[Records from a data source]

-=-=-=-=-

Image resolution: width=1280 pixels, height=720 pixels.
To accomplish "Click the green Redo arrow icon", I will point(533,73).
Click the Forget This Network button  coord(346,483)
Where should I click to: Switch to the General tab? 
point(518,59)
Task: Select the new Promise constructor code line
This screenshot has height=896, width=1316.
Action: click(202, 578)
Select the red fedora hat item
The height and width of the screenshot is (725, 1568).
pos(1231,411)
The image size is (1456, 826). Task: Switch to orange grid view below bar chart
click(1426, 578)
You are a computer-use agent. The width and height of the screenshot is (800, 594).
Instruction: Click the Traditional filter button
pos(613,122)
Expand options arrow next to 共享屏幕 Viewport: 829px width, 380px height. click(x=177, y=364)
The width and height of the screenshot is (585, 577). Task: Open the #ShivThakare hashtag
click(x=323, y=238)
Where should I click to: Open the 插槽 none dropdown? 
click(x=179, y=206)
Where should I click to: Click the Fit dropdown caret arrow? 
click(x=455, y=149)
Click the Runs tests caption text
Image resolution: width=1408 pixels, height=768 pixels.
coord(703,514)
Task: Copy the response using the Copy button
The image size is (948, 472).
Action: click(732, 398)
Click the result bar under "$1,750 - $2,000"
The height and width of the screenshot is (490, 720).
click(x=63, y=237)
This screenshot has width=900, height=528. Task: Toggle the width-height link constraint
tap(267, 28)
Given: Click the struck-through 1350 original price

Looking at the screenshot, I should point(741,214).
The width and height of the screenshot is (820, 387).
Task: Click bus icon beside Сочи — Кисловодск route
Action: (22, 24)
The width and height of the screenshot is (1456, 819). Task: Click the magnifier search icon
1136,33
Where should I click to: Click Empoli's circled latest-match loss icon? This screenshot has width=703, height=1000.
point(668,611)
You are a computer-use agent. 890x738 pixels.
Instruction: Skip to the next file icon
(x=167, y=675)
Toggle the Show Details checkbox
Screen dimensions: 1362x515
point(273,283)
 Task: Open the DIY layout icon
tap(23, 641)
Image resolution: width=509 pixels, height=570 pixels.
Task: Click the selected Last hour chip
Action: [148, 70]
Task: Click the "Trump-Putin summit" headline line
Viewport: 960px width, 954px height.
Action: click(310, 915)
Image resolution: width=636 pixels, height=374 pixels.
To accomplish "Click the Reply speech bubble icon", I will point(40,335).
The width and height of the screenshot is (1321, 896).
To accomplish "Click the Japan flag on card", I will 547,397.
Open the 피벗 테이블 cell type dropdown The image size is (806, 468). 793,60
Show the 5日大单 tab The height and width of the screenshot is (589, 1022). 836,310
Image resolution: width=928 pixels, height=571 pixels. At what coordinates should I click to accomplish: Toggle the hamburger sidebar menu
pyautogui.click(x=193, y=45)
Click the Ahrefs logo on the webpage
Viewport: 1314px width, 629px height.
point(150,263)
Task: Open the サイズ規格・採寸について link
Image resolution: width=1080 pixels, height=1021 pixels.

-=-=-=-=-

- About this exercise: Exactly as they stand above, repeat all the records.

- Answer section:
Image resolution: width=1280 pixels, height=720 pixels.
To accomplish "Click the green Redo arrow icon", I will point(533,73).
Click the Forget This Network button  coord(346,483)
Where should I click to: Switch to the General tab? 
point(518,59)
Task: Select the new Promise constructor code line
This screenshot has height=896, width=1316.
Action: click(202, 578)
Select the red fedora hat item
The height and width of the screenshot is (725, 1568).
pos(1231,411)
The image size is (1456, 826). Task: Switch to orange grid view below bar chart
click(1426, 578)
You are a computer-use agent. The width and height of the screenshot is (800, 594).
Instruction: Click the Traditional filter button
pos(613,122)
Expand options arrow next to 共享屏幕 Viewport: 829px width, 380px height. click(x=177, y=364)
The width and height of the screenshot is (585, 577). Task: Open the #ShivThakare hashtag
click(x=323, y=238)
Where should I click to: Open the 插槽 none dropdown? 
click(x=179, y=206)
Where should I click to: Click the Fit dropdown caret arrow? 
click(x=455, y=149)
Click the Runs tests caption text
Image resolution: width=1408 pixels, height=768 pixels.
coord(703,514)
Task: Copy the response using the Copy button
The image size is (948, 472).
Action: click(732, 398)
Click the result bar under "$1,750 - $2,000"
The height and width of the screenshot is (490, 720).
click(x=63, y=237)
This screenshot has width=900, height=528. Task: Toggle the width-height link constraint
tap(267, 28)
Given: Click the struck-through 1350 original price

Looking at the screenshot, I should point(741,214).
The width and height of the screenshot is (820, 387).
Task: Click bus icon beside Сочи — Кисловодск route
Action: (22, 24)
The width and height of the screenshot is (1456, 819). Task: Click the magnifier search icon
1136,33
Where should I click to: Click Empoli's circled latest-match loss icon? This screenshot has width=703, height=1000.
point(668,611)
You are a computer-use agent. 890x738 pixels.
Instruction: Skip to the next file icon
(x=167, y=675)
Toggle the Show Details checkbox
Screen dimensions: 1362x515
point(273,283)
 Task: Open the DIY layout icon
tap(23, 641)
Image resolution: width=509 pixels, height=570 pixels.
Task: Click the selected Last hour chip
Action: [148, 70]
Task: Click the "Trump-Putin summit" headline line
Viewport: 960px width, 954px height.
Action: click(310, 915)
Image resolution: width=636 pixels, height=374 pixels.
To accomplish "Click the Reply speech bubble icon", I will point(40,335).
The width and height of the screenshot is (1321, 896).
To accomplish "Click the Japan flag on card", I will 547,397.
Open the 피벗 테이블 cell type dropdown The image size is (806, 468). 793,60
Show the 5日大单 tab The height and width of the screenshot is (589, 1022). 836,310
Image resolution: width=928 pixels, height=571 pixels. At what coordinates should I click to accomplish: Toggle the hamburger sidebar menu
pyautogui.click(x=193, y=45)
Click the Ahrefs logo on the webpage
Viewport: 1314px width, 629px height.
point(150,263)
Task: Open the サイズ規格・採寸について link
Image resolution: width=1080 pixels, height=1021 pixels.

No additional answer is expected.